* [What is needed]:
Rewrite the lines from the one containing "The image size is (796, 748)." up to and including the one containing "step-function-selection: 1. Function", replacing "Locate an element" with "Find an element" and leaving everything else unchanged.

START Input records

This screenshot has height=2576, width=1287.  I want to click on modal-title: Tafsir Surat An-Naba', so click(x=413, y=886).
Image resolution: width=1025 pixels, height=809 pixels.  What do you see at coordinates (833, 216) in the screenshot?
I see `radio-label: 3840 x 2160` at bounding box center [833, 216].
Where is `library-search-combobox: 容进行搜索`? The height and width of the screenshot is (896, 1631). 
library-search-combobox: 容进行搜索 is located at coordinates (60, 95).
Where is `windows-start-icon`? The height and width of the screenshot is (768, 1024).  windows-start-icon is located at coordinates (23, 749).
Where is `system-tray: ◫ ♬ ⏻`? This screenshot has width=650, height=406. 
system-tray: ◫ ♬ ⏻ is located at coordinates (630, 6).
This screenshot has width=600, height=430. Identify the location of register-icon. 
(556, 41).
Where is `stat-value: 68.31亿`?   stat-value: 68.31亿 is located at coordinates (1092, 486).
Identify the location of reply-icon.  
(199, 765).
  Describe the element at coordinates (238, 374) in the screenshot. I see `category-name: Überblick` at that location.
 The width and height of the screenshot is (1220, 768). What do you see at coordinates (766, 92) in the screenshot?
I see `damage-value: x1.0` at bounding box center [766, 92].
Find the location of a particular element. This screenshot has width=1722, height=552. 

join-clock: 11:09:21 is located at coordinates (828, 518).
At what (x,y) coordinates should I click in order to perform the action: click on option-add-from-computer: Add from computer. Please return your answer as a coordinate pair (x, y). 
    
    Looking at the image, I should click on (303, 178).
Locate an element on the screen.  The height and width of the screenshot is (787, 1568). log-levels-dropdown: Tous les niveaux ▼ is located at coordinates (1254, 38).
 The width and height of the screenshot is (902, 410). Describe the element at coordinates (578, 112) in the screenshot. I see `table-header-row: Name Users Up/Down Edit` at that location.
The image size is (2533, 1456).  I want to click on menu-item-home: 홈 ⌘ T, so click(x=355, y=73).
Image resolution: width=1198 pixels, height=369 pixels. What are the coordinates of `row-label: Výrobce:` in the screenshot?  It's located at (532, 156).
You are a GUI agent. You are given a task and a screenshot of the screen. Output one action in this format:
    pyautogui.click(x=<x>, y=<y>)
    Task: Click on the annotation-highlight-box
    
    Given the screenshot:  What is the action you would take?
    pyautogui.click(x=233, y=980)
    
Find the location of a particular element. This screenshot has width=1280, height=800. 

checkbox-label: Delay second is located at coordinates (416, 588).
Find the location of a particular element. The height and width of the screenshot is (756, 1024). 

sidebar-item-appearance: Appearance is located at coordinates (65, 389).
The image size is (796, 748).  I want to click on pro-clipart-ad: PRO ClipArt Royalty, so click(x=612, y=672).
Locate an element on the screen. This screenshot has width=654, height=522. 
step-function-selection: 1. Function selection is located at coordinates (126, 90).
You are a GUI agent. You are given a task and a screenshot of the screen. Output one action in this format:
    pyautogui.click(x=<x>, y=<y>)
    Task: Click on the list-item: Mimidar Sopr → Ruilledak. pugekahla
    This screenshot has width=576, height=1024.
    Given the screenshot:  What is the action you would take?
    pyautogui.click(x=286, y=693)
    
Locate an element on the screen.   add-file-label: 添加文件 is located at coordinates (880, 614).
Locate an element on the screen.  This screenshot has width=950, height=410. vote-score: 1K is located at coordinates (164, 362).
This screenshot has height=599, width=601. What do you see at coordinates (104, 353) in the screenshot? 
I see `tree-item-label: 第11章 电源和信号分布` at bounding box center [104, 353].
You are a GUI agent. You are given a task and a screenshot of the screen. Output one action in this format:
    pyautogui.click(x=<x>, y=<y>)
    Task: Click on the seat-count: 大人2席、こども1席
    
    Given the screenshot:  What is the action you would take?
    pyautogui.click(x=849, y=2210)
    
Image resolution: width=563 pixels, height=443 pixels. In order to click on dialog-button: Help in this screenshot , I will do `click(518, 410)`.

END Input records

* [Answer box]:
The image size is (796, 748).  I want to click on pro-clipart-ad: PRO ClipArt Royalty, so click(x=612, y=672).
Find an element on the screen. This screenshot has width=654, height=522. 
step-function-selection: 1. Function selection is located at coordinates (126, 90).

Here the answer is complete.